Books > One of the books to buy when visiting the Greek Islands, would be "Greek Island Hopping" by Frewin Poffley, available at AmazonCom, UK site. Updated annually, this popular, bestselling title is the most comprehensive and detailed guide to the Greek Islands available. With an honest, trusted commentary and packed full of essential practical travel information it is indispensable for first-time and seasoned island hoppers alike. It covers all the islands as well as Athens and all mainland ports.

Drinking water > Tap water is drinkable on most islands, but it always pays to check first. If in doubt, or you simply do not like the taste of the local water, bottled mineral water is easily available.

Sea Urchins (Black with sharp spines) > Found throughout the Greek islands clinging to rocks in shallow water, not poisonous, but the spines can break off under the skin so tweezers will not remove them. Try a fine sterilized needle.

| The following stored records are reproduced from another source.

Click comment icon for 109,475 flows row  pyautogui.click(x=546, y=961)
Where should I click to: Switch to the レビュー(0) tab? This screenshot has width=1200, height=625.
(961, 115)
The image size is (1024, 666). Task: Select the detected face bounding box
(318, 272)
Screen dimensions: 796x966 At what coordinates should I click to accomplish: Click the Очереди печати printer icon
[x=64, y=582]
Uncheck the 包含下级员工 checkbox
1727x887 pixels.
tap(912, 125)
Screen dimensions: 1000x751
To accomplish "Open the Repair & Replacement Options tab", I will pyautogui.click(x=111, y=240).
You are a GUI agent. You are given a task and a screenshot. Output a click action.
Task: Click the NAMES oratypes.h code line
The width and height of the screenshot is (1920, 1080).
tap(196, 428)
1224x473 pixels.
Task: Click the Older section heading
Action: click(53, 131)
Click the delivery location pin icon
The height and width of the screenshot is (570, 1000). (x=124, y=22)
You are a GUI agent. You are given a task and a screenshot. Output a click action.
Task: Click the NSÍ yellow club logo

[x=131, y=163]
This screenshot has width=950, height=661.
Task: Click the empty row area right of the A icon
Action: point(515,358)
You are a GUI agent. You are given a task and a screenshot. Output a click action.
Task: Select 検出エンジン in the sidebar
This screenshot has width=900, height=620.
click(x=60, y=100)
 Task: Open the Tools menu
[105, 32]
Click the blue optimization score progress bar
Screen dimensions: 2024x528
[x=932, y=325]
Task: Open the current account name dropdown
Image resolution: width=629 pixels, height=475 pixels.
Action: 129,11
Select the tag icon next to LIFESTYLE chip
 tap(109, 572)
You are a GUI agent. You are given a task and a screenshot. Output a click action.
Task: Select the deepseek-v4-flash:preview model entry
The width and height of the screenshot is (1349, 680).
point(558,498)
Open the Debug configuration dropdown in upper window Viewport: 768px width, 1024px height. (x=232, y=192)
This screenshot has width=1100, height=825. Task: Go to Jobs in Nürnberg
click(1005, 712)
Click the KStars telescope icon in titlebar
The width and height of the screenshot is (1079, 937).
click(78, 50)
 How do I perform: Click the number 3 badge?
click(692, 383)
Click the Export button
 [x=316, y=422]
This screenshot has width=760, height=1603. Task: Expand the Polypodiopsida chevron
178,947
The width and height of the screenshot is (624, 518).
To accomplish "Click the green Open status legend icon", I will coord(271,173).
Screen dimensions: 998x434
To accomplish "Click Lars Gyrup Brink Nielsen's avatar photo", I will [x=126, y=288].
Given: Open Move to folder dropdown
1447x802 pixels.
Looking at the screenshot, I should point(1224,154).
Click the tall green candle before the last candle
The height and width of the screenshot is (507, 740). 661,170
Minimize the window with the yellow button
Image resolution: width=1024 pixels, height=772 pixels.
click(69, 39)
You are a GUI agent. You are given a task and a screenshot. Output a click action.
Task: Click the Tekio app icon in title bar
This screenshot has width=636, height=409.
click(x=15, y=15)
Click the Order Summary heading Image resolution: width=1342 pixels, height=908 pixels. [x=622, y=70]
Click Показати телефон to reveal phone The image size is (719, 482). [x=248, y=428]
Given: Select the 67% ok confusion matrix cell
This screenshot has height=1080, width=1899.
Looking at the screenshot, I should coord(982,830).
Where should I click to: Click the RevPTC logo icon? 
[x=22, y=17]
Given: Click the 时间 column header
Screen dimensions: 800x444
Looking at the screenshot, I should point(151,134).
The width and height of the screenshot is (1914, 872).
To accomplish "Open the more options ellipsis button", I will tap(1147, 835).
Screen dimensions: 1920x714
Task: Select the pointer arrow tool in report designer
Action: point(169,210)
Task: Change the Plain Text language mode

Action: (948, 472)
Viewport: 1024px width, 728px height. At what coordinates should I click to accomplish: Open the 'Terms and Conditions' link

Eating Out > Greek food is usually very good. There is no need to order a main meal if you do not wish, try ordering a selection of starters and sharing them between you. Many tavernas have local wine on the menu (if not ask), the quality can differ from taverna to taverna and is ordered by the kilo or half kilo and is usually brought to the table in a jug, it is cheaper and not quite as strong as the bottled wines. Service can sometimes be much slower in Greece than you might be used to, so order your drinks as soon as the menu arrives, also if the bread and side plates have arrived but still no sign of any food, then poor some olive oil onto a plate, season with salt and pepper, and you have a delicious dip for the bread.

Cold Beach Drinks > Remember to drink a lot more water than you usually would at home, dehydration can have some disastrous effects. If you are heading off for a day on the beach, the night before you go, place a large bottle of mineral water, two thirds full, into the freezer compartment of your fridge, prop up the neck of the bottle so that when the water freezes it won't block it off. Just before setting out next day, top the bottle up with other cold water from the fridge, you will have cold drinks all day.

Taxis > Island Taxis are all metered, but it has been known for drivers to forget to switch them on. To save any problems, it is always recommended to check that the meter is turn on when you get into the taxi. There may also be an extra charge for carrying individual items of baggage.  During quiet periods, it may be possible to negotiate a lower fare, especially if you are heading to a long distance trip. It is not uncommon, if there are spare seats in the taxi, for drivers to stop and pickup other passengers along the way, this is standard practice in Greece, but unfortunately this will not reduce the cost of your fare.

Ferries > Tickets are usually purchased from travel agents or kiosks near the harbour. There is little to no advantage in buying a return ticket for a ferry in Greece as they often charge the same as for two single tickets. As a general rule, the faster the ferry the more expensive it is. If you are island hopping on a limited budget, then try doing the longer trips on a slow overnight ferry, not only is the fare cheaper, but by sleeping on the ferry, you can save yourselves the cost of a room for the night.

Torches > In quieter areas, especially on the smaller islands, there will be little or no street lighting. Paths to and from your accommodation may be rough and uneven, so always pack a small torch, just in case.